Rewrite everything from the first line down to the line containing "will [x=1431, y=730].", both included, as a Markdown table with the columns Row and Line text. Skip blank lines and number each row.

▶ _Exercise material_:
========================
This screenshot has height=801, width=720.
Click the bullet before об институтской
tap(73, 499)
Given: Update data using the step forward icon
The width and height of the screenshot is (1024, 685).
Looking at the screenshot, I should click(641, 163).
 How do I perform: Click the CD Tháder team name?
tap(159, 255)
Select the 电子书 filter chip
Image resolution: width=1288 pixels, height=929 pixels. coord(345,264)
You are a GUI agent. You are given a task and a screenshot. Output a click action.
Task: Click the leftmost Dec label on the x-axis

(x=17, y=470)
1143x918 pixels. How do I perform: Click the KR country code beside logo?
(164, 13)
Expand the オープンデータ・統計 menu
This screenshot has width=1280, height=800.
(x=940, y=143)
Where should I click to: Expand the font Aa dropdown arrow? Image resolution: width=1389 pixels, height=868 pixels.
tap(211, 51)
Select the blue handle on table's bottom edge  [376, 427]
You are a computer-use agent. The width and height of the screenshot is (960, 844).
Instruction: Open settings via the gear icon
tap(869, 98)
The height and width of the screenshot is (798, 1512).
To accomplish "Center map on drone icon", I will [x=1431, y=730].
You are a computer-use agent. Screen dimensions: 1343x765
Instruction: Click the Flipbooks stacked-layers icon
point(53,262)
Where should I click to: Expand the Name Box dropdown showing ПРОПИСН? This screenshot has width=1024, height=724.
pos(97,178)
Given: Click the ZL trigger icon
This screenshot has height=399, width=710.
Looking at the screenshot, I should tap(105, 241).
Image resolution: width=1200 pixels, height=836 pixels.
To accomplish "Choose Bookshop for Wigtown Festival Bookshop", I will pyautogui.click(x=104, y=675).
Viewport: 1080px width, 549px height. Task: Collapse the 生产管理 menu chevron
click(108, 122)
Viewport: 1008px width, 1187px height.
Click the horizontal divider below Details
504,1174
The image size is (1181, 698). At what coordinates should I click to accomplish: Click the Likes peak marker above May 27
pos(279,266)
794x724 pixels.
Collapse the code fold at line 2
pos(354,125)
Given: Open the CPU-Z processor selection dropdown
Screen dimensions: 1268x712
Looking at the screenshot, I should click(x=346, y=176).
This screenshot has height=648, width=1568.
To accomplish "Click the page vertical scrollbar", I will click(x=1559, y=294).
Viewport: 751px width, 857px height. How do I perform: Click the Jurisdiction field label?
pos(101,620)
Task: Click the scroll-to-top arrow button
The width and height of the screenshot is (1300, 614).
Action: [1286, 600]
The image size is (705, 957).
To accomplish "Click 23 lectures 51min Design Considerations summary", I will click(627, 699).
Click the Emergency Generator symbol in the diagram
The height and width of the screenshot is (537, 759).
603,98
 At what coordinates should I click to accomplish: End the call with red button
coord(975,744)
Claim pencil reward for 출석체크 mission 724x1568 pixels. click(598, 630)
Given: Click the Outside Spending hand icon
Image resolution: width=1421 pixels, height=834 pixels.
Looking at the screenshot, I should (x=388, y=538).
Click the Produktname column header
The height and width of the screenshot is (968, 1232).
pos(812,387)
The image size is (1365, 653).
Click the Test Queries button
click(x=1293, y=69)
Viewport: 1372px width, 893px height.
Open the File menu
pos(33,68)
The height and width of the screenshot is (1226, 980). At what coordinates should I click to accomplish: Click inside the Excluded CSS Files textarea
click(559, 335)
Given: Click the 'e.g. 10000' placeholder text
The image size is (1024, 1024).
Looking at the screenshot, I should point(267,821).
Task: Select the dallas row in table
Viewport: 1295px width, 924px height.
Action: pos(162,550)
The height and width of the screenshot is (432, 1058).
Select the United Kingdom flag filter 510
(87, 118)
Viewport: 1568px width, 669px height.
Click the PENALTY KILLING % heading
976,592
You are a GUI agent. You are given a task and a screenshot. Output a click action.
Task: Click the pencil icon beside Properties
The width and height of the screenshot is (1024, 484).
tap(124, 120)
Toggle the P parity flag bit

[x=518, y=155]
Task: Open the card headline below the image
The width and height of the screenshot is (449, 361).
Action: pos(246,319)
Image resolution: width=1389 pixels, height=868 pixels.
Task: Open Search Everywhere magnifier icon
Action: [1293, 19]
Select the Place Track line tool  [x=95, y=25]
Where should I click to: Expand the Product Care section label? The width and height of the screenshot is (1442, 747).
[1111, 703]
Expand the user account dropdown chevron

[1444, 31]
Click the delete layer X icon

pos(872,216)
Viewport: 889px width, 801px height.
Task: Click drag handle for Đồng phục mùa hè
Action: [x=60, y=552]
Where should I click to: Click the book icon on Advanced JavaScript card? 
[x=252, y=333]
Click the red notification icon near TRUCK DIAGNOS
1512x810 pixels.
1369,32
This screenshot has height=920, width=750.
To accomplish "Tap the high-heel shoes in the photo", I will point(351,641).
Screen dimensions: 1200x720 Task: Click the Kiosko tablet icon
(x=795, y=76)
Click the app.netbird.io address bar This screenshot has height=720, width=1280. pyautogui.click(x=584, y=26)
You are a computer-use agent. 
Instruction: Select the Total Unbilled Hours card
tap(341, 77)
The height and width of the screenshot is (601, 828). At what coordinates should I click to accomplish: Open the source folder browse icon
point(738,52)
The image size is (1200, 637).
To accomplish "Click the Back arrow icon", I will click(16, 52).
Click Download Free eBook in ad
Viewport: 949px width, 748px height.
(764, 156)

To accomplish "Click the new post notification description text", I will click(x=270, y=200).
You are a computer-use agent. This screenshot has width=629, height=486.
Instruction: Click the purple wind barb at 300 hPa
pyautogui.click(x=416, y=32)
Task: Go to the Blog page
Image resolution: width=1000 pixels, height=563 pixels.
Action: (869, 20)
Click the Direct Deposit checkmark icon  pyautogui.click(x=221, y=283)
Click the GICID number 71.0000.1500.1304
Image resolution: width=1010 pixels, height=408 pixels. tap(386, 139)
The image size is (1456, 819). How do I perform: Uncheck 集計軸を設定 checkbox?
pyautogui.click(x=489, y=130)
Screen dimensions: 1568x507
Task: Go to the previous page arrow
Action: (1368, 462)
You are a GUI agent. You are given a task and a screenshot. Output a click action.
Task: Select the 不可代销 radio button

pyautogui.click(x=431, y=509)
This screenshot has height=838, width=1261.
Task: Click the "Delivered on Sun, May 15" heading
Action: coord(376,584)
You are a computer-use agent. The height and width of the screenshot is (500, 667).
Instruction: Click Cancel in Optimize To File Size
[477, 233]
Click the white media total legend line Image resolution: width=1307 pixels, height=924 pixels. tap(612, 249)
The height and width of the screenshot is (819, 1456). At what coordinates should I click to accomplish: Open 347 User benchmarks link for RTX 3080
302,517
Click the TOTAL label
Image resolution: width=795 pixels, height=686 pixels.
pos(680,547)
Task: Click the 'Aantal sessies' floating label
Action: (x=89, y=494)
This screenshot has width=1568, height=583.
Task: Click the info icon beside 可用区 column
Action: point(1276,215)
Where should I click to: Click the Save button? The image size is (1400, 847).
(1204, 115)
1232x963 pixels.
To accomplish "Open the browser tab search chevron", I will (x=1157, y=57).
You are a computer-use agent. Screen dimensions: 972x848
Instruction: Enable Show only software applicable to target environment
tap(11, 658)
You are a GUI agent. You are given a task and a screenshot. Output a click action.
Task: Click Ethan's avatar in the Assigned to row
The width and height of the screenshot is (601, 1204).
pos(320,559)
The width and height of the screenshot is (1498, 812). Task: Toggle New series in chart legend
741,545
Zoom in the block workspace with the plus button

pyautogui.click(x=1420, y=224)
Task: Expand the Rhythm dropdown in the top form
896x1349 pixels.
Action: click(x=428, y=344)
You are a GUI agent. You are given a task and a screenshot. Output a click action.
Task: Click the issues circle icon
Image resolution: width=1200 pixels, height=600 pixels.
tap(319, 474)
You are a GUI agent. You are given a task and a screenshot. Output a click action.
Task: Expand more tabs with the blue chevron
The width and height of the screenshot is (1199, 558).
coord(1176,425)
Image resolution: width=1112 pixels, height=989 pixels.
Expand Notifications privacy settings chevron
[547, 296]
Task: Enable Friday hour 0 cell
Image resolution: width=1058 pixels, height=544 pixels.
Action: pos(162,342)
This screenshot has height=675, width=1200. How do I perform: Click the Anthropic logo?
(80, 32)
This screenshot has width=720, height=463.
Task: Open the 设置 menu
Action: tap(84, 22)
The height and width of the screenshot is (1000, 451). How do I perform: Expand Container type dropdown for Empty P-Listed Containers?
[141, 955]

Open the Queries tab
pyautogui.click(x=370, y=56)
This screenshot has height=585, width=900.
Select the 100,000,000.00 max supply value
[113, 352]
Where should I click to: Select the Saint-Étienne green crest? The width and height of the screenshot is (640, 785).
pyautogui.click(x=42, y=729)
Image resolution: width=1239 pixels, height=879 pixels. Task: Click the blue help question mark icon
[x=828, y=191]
========================
▶ _Result below_:
| Row | Line text |
|---|---|
| 1 | This screenshot has height=801, width=720. |
| 2 | Click the bullet before об институтской |
| 3 | tap(73, 499) |
| 4 | Given: Update data using the step forward icon |
| 5 | The width and height of the screenshot is (1024, 685). |
| 6 | Looking at the screenshot, I should click(641, 163). |
| 7 |  How do I perform: Click the CD Tháder team name? |
| 8 | tap(159, 255) |
| 9 | Select the 电子书 filter chip |
| 10 | Image resolution: width=1288 pixels, height=929 pixels. coord(345,264) |
| 11 | You are a GUI agent. You are given a task and a screenshot. Output a click action. |
| 12 | Task: Click the leftmost Dec label on the x-axis |
| 13 | (x=17, y=470) |
| 14 | 1143x918 pixels. How do I perform: Click the KR country code beside logo? |
| 15 | (164, 13) |
| 16 | Expand the オープンデータ・統計 menu |
| 17 | This screenshot has width=1280, height=800. |
| 18 | (x=940, y=143) |
| 19 | Where should I click to: Expand the font Aa dropdown arrow? Image resolution: width=1389 pixels, height=868 pixels. |
| 20 | tap(211, 51) |
| 21 | Select the blue handle on table's bottom edge  [376, 427] |
| 22 | You are a computer-use agent. The width and height of the screenshot is (960, 844). |
| 23 | Instruction: Open settings via the gear icon |
| 24 | tap(869, 98) |
| 25 | The height and width of the screenshot is (798, 1512). |
| 26 | To accomplish "Center map on drone icon", I will [x=1431, y=730]. |